EXTRACT
····················

Judging crimes of the Jammeh era poses challenge in Gambia

Judging crimes of the Jammeh era poses challenge in Gambia©Flickr/Jerome Starkey
New Gambian President Adama Barrow arriving back from Senegal, January 26, 2016
3 min 55Approximate reading time

Gambia is awaiting the creation of a transitional justice mechanism promised by the new government to help heal wounds after 22 years of dictatorial rule under former president Yahya Jammeh. In the meantime, police and judiciary have opened a series of investigations into forced disappearances under the former authorities. The task is not likely to be easy, especially since there are still people close to the former regime in the administration and judiciary.

According to a police official quoted by Agence France Presse, 33 files have so far been opened on forced disappearances under the regime of ex-president Jammeh. The precise number of people who disappeared during his 22-year reign is still unknown. 

“There are about seven cases so far on which we have advanced a lot,” added police chief Babucarr Sarr, who says new cases may well be discovered in the process. He also announced on April 4 the arrest of 10 people suspected of involvement in these disappearances, including members of the feared “Junglers” and National Intelligence Agency, agents of terror under Jammeh. 

These arrests follow a promise by new Gambian President Adama Barrow, elected in December, to create a commission of inquiry on disappearances under Jammeh, who is accused by NGOs, diplomats and many Gambians of numerous human rights abuses during his 22-year rule. “The Justice Minister will receive the information concerning all those who disappeared without trace,” Barrow declared on February 18. “A human rights commission will be set up to complement the initiatives of the Justice Ministry. 

Thanks to information from the first suspects questioned, several bodies have already been found, including that of Solo Sandeng, leader of the opposition United Democratic Party (UDP). He was arrested along with others in April 2016 as he took part in a public demonstration calling for political reforms. A few days later it was announced that he had died in detention. 

How far will judicial procedures go? 

Will the various investigations and commissions under way or being set up lead to trials and convictions? It is still too early to tell. Apart from the government and parliament, elected on April 4 this year, the administrative and judicial apparatus seems still largely dominated by supporters of the former regime which controlled all the institutions for 22 years.

····················

ENTRIES PROVIDED
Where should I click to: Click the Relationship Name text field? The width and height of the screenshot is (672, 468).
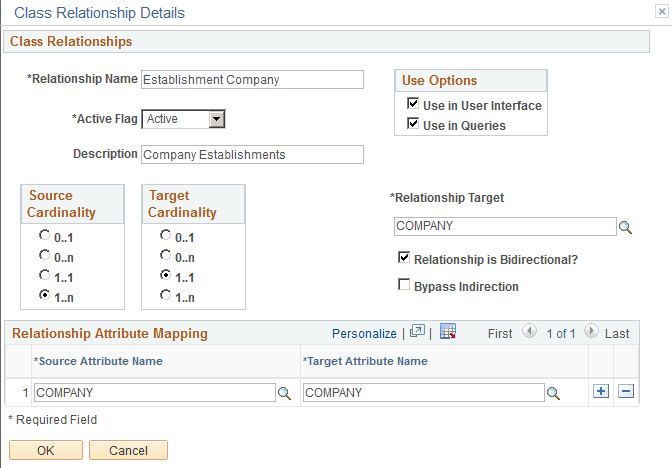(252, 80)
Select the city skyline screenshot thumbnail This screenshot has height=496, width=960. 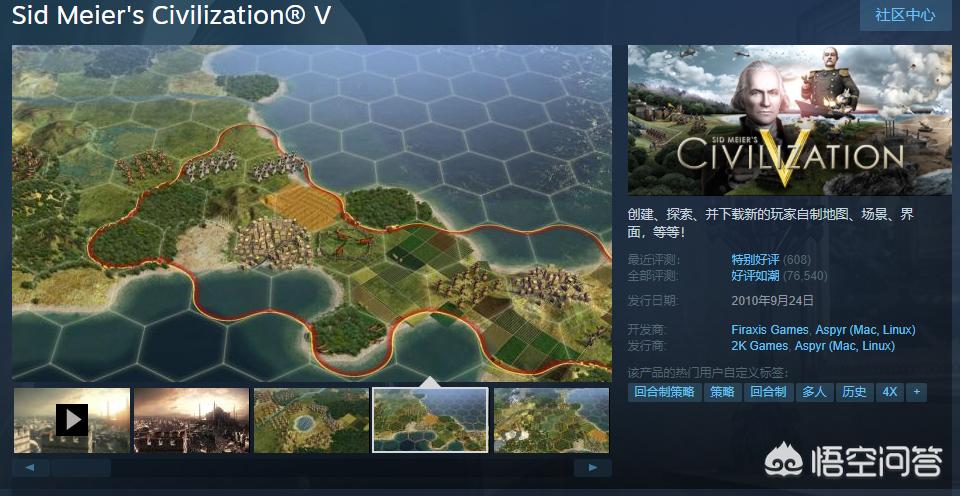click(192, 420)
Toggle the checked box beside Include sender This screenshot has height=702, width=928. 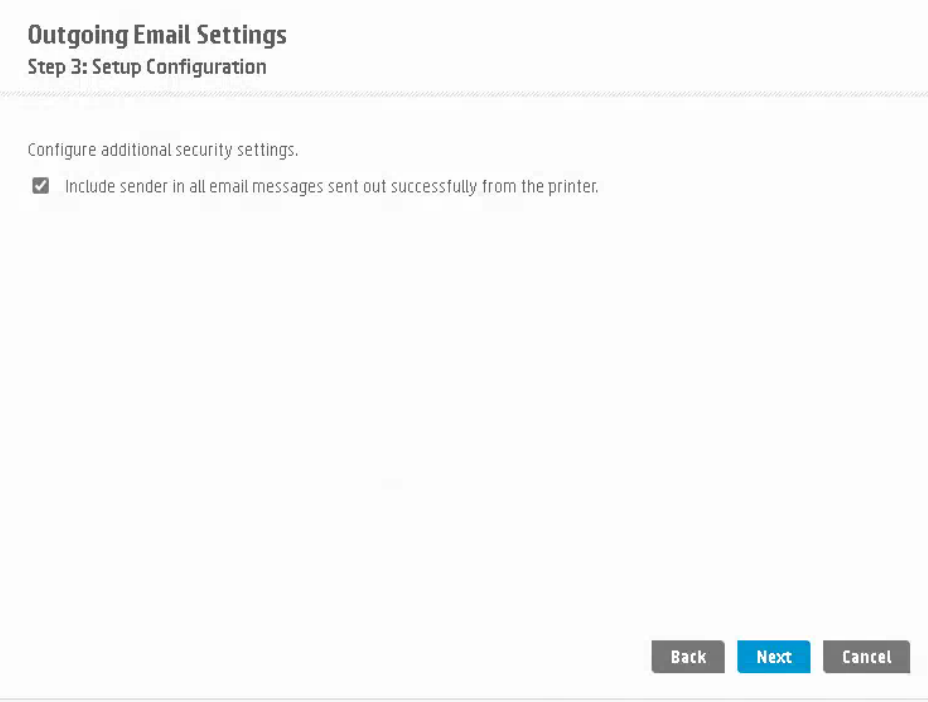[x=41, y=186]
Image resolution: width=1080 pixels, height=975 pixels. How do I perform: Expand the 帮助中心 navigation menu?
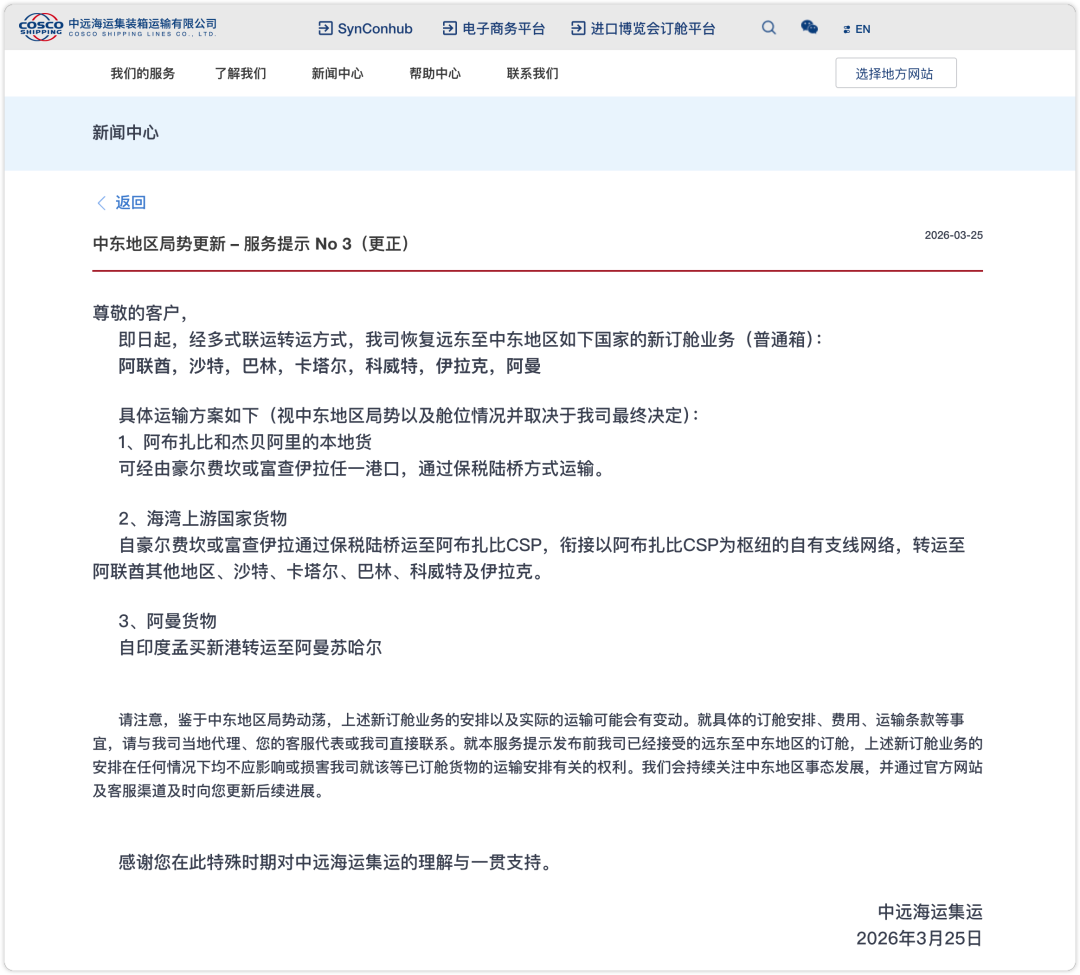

····················

DIRECTIONS FOR THIS TASK
Swap "police chief" for "police commissioner" in the Gambia article and write out the passage starting at "According to a" and ending at "terror under Jammeh.". Use only the Gambia article to complete this work.

RESULT FOR THIS TASK
According to a police official quoted by Agence France Presse, 33 files have so far been opened on forced disappearances under the regime of ex-president Jammeh. The precise number of people who disappeared during his 22-year reign is still unknown. 

“There are about seven cases so far on which we have advanced a lot,” added police commissioner Babucarr Sarr, who says new cases may well be discovered in the process. He also announced on April 4 the arrest of 10 people suspected of involvement in these disappearances, including members of the feared “Junglers” and National Intelligence Agency, agents of terror under Jammeh.